The study shows that the prestige of a small group of American universities leads to a self-perpetuating hierarchy: a small minority of universities supply a large majority of faculty across a wide range of fields, and graduates of these schools who do not get jobs in the higher prestige universities move to faculty jobs in lower prestige universities.
“Quantifying hierarchy and dynamics in US faculty hiring and retention” also shows that with the exception of those educated in Canada or Britain, foreign-trained professors leave the profession at a much higher rate than do American-trained professors.
Additionally, it found that while the percentage of women professors in the STEM (science, technology, engineering and mathematics) fields has gone up over the past decade, that increase is due less to recent increases in hiring of women professors than it is to the retirement of mostly male professors.
The study, conducted by a team led by Professor Daniel B Larremore and graduate student K Hunter Wapman, both from the department of computer science and the BioFrontiers Institute at the University of Colorado Boulder, involved almost 300,000 faculty members in 10,612 departments in 368 PhD-granting American universities.
“We analysed the academic employment and doctoral education of tenure-track faculty at all PhD-granting US universities over the decade 2011-2020, with the goal of understanding the factors that shape hiring and attrition in the US professoriate,” said Larremore and Wapman.
“Our analysis shows universal inequalities in which a small minority of universities supply a large majority of faculty across fields – inequalities which are created during the hiring but exacerbated by attrition, and reflect steep hierarchies of prestige.
“Our results also indicate that gains in women’s representation over this decade result from demographic turnover and earlier changes made to hiring, and are unlikely to lead to long-term gender parity in most fields,” says Larremore and Wapman.
According to Antonio Duran, professor of higher and post-secondary education in the division of educational leadership and innovation at Arizona State University, Larremore’s study of the composition of the US professoriate “certainly shapes the experiences that our college students have on campus, the outcomes they report and the ideas that they wrestle with”.

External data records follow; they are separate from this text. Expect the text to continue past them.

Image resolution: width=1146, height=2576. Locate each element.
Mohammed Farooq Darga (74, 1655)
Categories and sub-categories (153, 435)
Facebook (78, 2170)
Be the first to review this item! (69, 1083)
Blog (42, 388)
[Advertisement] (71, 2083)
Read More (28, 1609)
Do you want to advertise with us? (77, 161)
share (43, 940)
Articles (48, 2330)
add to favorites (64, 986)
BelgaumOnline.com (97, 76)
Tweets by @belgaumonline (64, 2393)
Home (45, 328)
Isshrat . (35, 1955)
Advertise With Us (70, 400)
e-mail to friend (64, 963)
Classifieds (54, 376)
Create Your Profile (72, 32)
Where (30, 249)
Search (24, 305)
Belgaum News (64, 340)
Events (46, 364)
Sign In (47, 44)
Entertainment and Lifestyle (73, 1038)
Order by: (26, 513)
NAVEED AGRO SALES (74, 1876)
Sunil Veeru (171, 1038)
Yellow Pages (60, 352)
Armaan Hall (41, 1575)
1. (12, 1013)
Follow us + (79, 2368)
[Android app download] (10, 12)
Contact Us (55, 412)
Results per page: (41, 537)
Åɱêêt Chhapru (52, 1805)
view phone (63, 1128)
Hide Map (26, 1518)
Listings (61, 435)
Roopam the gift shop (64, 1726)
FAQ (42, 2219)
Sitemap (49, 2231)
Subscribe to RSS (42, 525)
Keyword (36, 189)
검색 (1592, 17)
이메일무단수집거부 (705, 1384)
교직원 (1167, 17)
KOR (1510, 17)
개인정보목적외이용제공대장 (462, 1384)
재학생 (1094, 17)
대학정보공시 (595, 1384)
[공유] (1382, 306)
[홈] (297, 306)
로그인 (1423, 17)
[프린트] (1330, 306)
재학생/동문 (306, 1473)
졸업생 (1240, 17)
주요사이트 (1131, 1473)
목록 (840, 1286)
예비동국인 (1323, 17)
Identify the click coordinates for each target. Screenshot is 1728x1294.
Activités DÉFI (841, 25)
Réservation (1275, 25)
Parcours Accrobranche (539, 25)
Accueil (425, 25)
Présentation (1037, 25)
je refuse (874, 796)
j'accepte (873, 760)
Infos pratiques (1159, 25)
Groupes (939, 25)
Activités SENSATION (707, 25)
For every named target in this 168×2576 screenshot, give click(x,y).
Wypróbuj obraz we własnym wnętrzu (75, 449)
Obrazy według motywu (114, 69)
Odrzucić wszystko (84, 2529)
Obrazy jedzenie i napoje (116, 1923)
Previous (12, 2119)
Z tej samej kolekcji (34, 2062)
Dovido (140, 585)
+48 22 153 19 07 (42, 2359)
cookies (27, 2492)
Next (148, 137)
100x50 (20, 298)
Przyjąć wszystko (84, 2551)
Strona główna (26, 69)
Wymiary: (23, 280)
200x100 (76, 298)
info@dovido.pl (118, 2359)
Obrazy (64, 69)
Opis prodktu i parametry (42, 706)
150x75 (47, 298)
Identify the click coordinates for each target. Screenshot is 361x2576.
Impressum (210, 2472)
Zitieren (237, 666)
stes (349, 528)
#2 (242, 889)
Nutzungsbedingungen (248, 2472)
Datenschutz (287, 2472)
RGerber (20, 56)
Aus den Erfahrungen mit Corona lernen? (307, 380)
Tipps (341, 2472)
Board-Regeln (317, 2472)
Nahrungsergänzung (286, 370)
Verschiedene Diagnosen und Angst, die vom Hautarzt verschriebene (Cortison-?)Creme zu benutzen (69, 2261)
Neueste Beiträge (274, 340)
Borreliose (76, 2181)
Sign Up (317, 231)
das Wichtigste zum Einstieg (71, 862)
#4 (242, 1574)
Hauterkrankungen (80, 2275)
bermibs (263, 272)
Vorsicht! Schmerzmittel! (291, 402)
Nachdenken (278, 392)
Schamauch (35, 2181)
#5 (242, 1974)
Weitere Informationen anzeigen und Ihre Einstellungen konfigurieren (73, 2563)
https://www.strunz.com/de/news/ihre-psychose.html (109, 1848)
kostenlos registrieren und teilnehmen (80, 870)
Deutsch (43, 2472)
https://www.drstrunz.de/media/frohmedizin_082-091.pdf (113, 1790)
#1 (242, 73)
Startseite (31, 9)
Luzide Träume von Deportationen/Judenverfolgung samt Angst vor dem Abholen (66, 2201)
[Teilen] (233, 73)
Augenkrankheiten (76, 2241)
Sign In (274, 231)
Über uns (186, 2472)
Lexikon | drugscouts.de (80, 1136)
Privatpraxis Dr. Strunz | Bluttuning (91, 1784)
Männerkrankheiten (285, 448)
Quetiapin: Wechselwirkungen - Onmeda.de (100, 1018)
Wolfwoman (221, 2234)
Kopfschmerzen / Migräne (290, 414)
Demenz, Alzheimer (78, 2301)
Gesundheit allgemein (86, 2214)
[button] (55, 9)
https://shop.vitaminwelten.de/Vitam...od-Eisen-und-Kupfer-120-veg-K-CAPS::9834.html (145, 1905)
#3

“Therefore, it is critically important that individuals understand patterns in faculty hiring, especially when taking into account social identities and the systemic barriers associated with these identities.”
How prestige structures faculty
Building on the findings reported in Larremore’s 2015 article “Systemic inequality and hierarchy in faculty hiring networks”, this study shows how ‘prestige’ structures American university faculty.
In faculty hiring, perceived prestige can be seen in the fact that 80% of faculty members were graduates of just over 20% of the nation’s universities. Even more striking is the fact that 13.8% (one in eight) went to a handful of elite universities: University of California (UC) Berkeley, Harvard University, University of Michigan, University of Wisconsin-Madison and Stanford University.
The next grouping, made up of 13 universities, trains another 20% of graduate students who go on to be professors.
To show how iniquitous this is, Wapman plotted these figures using the Gini coefficient. A measure of inequality developed by economists, the Gini coefficient is plotted on a scale ranging from zero to one: the higher the number, the greater the inequality. For example, the Gini coefficient for Brazil’s income inequality is 0.48, while the figure for the United States is 0.42. The Gini coefficient for Canada is 0.33; Ukraine’s is 0.26.